Islam moderato in cerca d'autore. Patti chiari, amicizia lunga
da Ideazione, novembre-dicembre 2004

Roma, mercoledì 13 ottobre 2004, ministero degli Esteri. Nella sala marmorea degli incontri solenni, si apre la Conferenza “Islam e pace”, organizzata dalla Farnesina per rilanciare le iniziative dell’Osservatorio del Mediterraneo. L’obiettivo, politico e strategico, è di intensificare i rapporti con le comunità religiose, politiche e istituzionali del mondo islamico per far emergere quell’Islam moderato, al quale sarebbe necessario allearsi per vincere la sfida del terrorismo fondamentalista. In tal senso, l’Italia ritiene di poter giocare un ruolo di ponte fra Occidente e Islam, forte della sua tradizione diplomatica, della sua collocazione geografica nel Mediterraneo, del suo patrimonio culturale. A nostro avviso è mancata, da parte del ministro Frattini, un’ulteriore e più decisiva rivendicazione: quella di aver partecipato, con chiarezza di posizione e coraggio d’intenti, alla risposta che la parte più consapevole dell’Occidente ha voluto dare alla sfida terroristica dell’11 settembre. L’Italia, rispetto al passato, può porsi come interlocutore autorevole di un nuovo dialogo con l’Islam, perché ha compreso la qualità della minaccia terroristica e la cifra della sfida geopolitica e culturale del Ventunesimo secolo. E ha scelto da che parte stare.
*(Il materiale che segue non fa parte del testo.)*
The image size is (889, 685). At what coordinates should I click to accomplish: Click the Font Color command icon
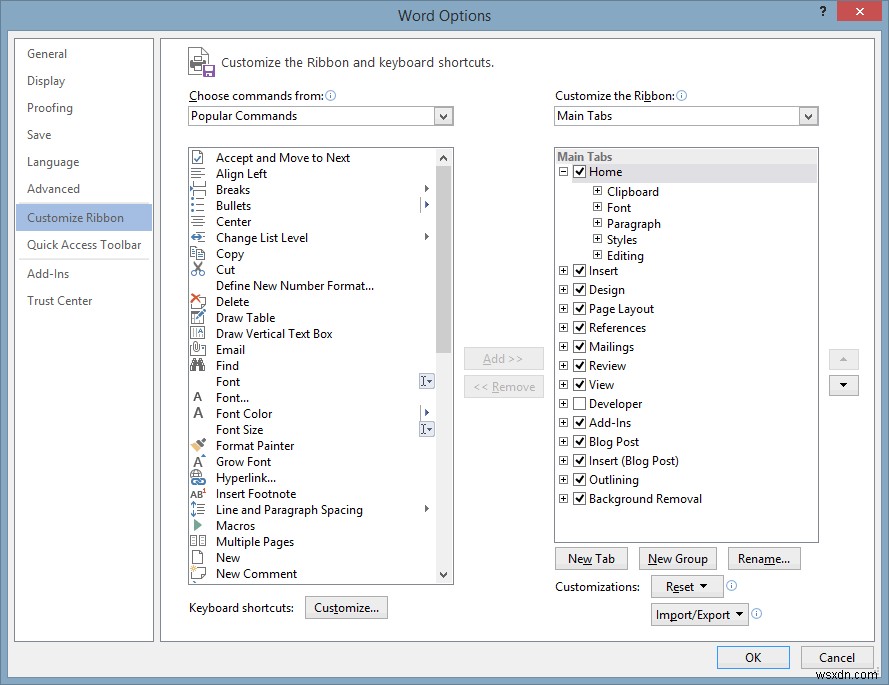200,413

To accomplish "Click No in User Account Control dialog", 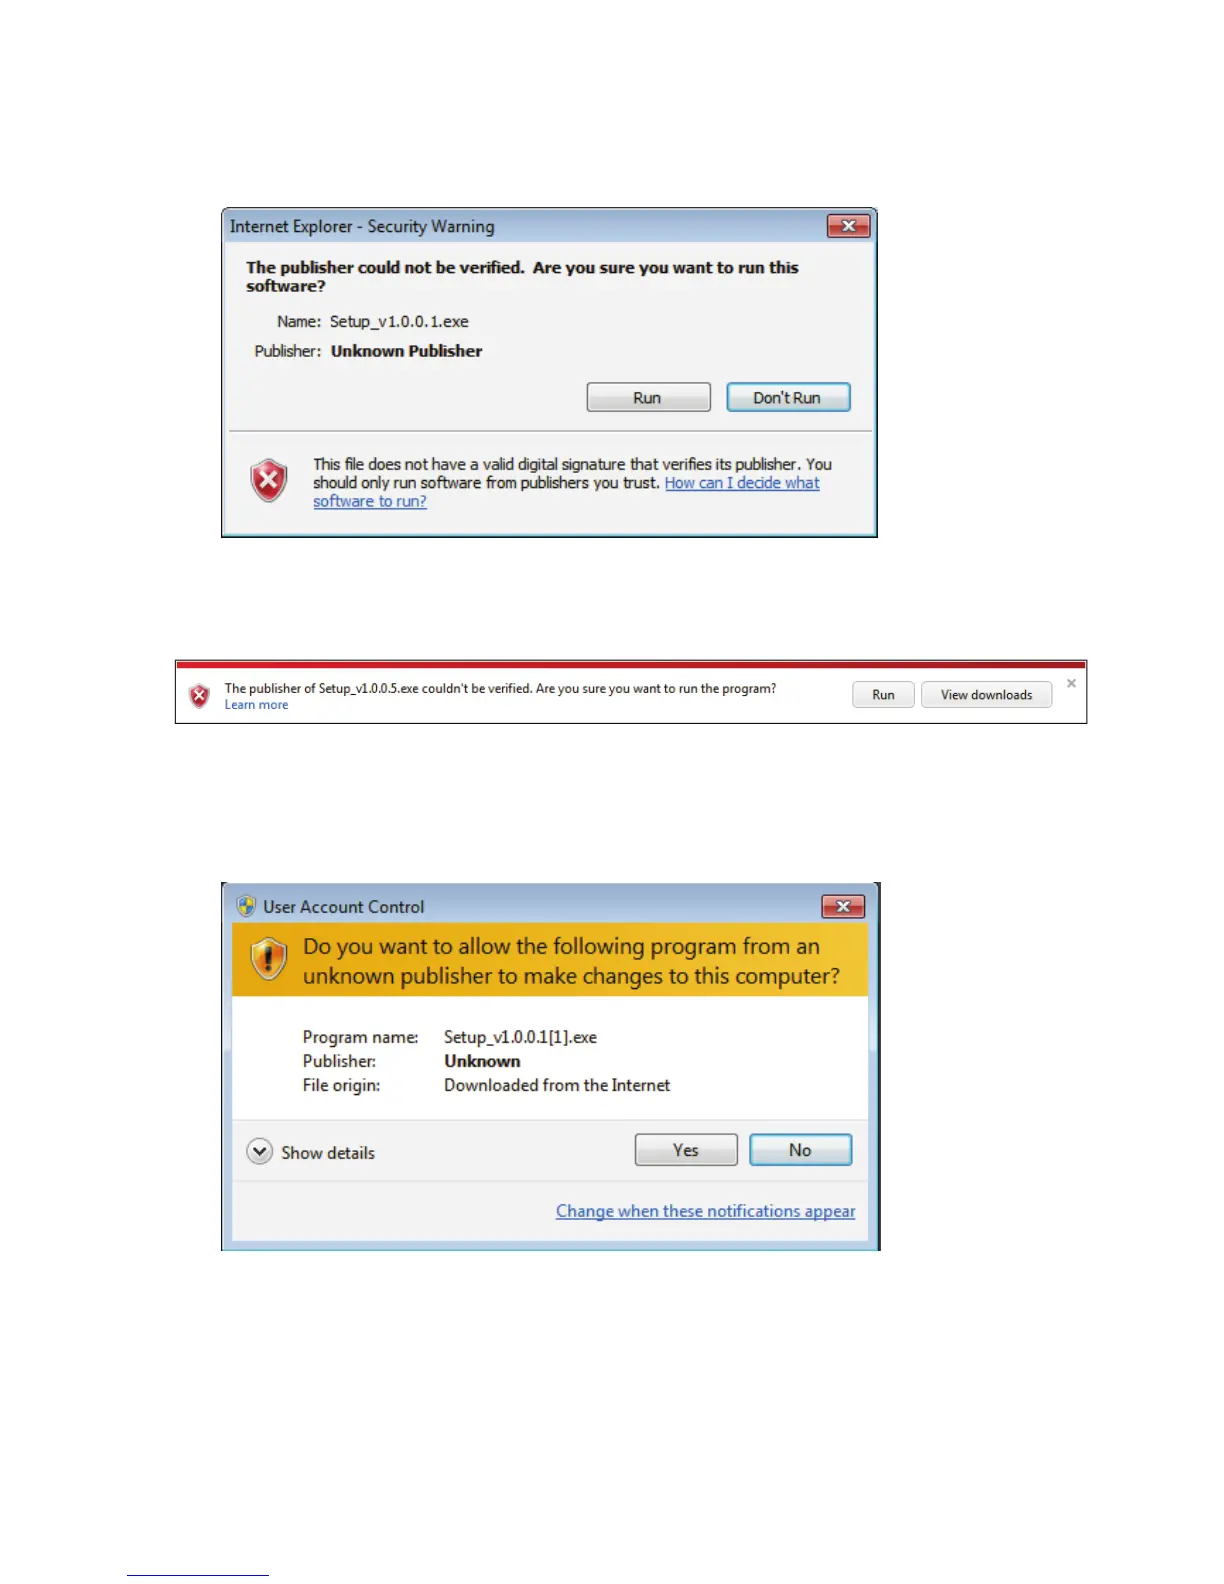I will [x=800, y=1150].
Più che la tradizione di equidistanza del passato, figlia dell’equilibrio internazionale della Guerra Fredda, l’Italia può e deve enfatizzare la scelta determinata di oggi. Questo è l’esempio da offrire ai nostri interlocutori islamici, quello di un paese che ha il massimo rispetto verso usi, costumi, religioni differenti, che è capace, anzi desideroso, di dialogare con essi, partendo però dai suoi principi di libertà e democrazia. Altrimenti, il confronto si trasforma in una commedia degli inganni e la casa del dialogo rischia di trasformarsi in un inutile colloquio tra sordi. Nessuno può minimizzare i segnali di ripresa che si notano in un mondo arabo terrorizzato che comincia a capire che l’attacco terroristico riguarda anche lui, anzi, soprattutto lui. Ma proprio per cogliere questi segnali e dare a essi risposte concrete, bisogna uscire dalle ambiguità diplomatiche e chiamare le cose con il proprio nome.